§ Exercise
Transcribe the data that follows without changing a word, and omit the pictures.

Segment Open

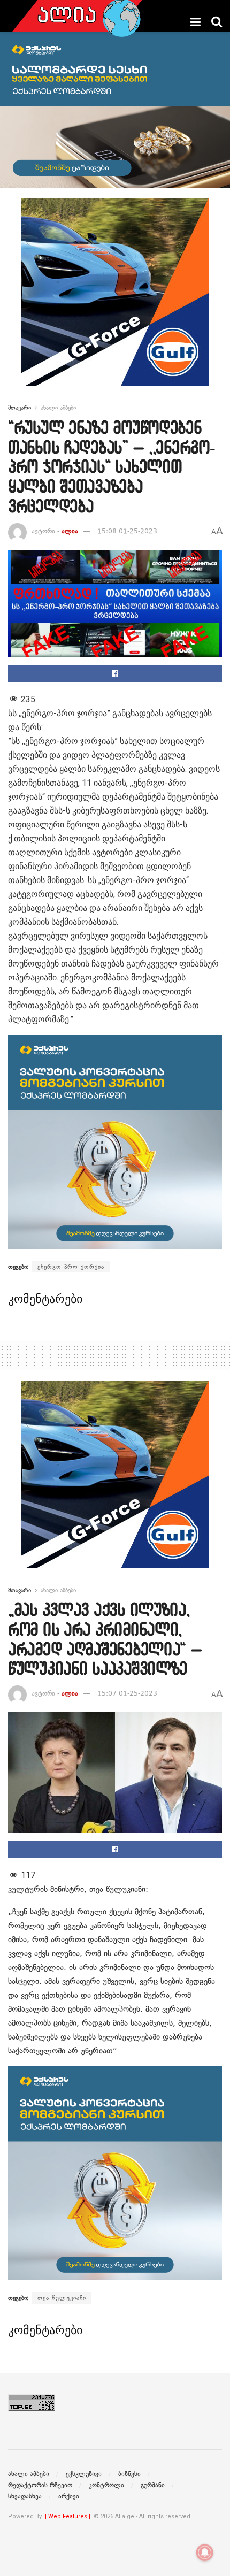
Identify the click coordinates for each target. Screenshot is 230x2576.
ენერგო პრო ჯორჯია (70, 1266)
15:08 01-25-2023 (127, 531)
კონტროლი (106, 2485)
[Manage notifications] (204, 2552)
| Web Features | (67, 2516)
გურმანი (153, 2485)
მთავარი (19, 407)
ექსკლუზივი (84, 2474)
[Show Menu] (195, 22)
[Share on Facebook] (115, 673)
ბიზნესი (129, 2474)
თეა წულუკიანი (61, 2298)
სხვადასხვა (25, 2496)
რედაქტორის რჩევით (40, 2485)
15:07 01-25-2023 (127, 1693)
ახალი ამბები (58, 407)
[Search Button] (216, 22)
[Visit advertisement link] (115, 300)
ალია (70, 531)
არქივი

Segment Closed

§ Answer below
Identify the click coordinates for each target. Screenshot is 230x2576.
ენერგო პრო ჯორჯია (70, 1266)
15:08 01-25-2023 (127, 531)
კონტროლი (106, 2485)
[Manage notifications] (204, 2552)
| Web Features | (67, 2516)
გურმანი (153, 2485)
მთავარი (19, 407)
ექსკლუზივი (84, 2474)
[Show Menu] (195, 22)
[Share on Facebook] (115, 673)
ბიზნესი (129, 2474)
თეა წულუკიანი (61, 2298)
სხვადასხვა (25, 2496)
რედაქტორის რჩევით (40, 2485)
15:07 01-25-2023 (127, 1693)
ახალი ამბები (58, 407)
[Search Button] (216, 22)
[Visit advertisement link] (115, 300)
ალია (70, 531)
არქივი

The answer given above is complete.